A state court ruling in a legal dispute between a medical-marijuana grower and a dispensary has laid bare an argument that could be the undoing of Colorado's medical-marijuana system.
Grower Quincy Haeberle sued Blue Sky Care Connection and its manager, Laura Lowden, after saying he delivered $40,000 worth of marijuana to the business and wasn't paid. The grower wanted a judge to tell Blue Sky Care Connection to pay up.
But, in an order issued this month, Arapahoe County District Court Judge Charles Pratt found in favor of the dispensary. Because all marijuana sales are illegal under federal law, Pratt reasoned that the contract between grower and dispensary was void — in line with longstanding legal precedent that contracts concerning illegal activities are invalid.
Deeper into the ruling, Pratt made an even more significant conclusion: Colorado's entire medical-marijuana law is invalid because it is trumped by federal law.
"(A)ny state authorization to engage in the manufacture, distribution or possession of marijuana creates an obstacle to full execution of federal law," Pratt wrote. "Therefore, Colorado's marijuana laws are preempted by federal marijuana law."
Haeberle is deciding whether to appeal, his attorney said.
The ruling, which was first reported by Westword, was a jolt to Colorado's cannabis cognoscenti, even though it is uncertain how widespread its impact will be. Because the order was issued by a District Court judge, it does not count as legal precedent that other judges must follow.

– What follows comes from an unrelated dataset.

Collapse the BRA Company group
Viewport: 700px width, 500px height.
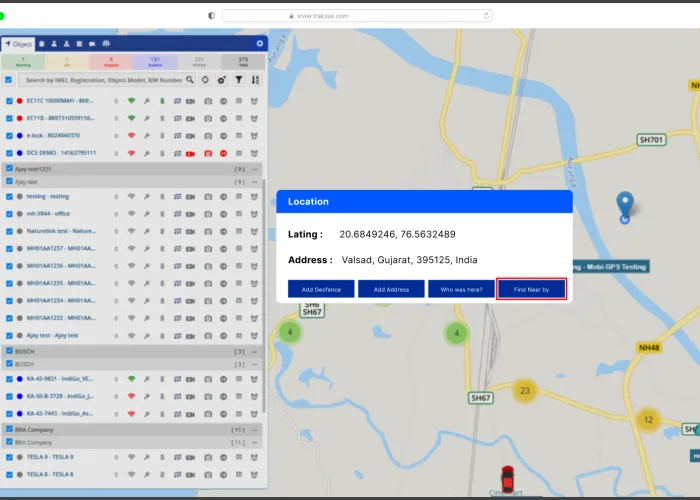pos(254,429)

A spokeswoman for the Colorado attorney general's office said the office was monitoring the case but did not have any comment.

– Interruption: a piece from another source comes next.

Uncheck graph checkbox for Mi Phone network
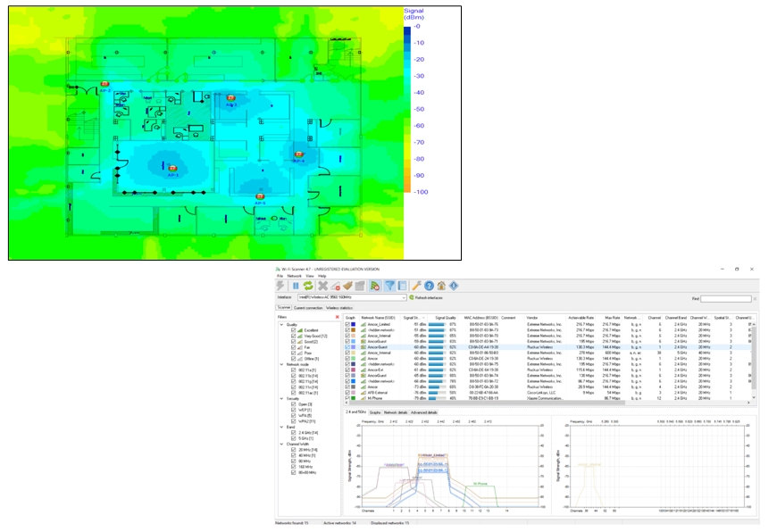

Sean McAllister, a lawyer who specializes in medical-marijuana law but was not involved in the case, said the ruling would be detrimental to medical-marijuana businesses if adopted by other judges. But McAllister said he thinks Pratt overlooked several important decisions — such as a U.S. Supreme Court decision not to take up a case where the California Supreme Court had found that federal law does not override state medical-marijuana law.
"I think it's a very poor decision by the judge," McAllister said. "It's not one that I believe will be widely adopted."
Yet University of Denver law professor Sam Kamin said the question of federal pre-emption remains in play across the country.
This month, for instance, Arizona's attorney general issued a legal opinion saying much of that state's medical-marijuana law was invalidated by federal law. Whenever a state law authorizes a violation of a federal law, that opinion argued, it is trumped by the federal law.
"We are heading, inevitably, to a collision between state and federal law," Kamin said.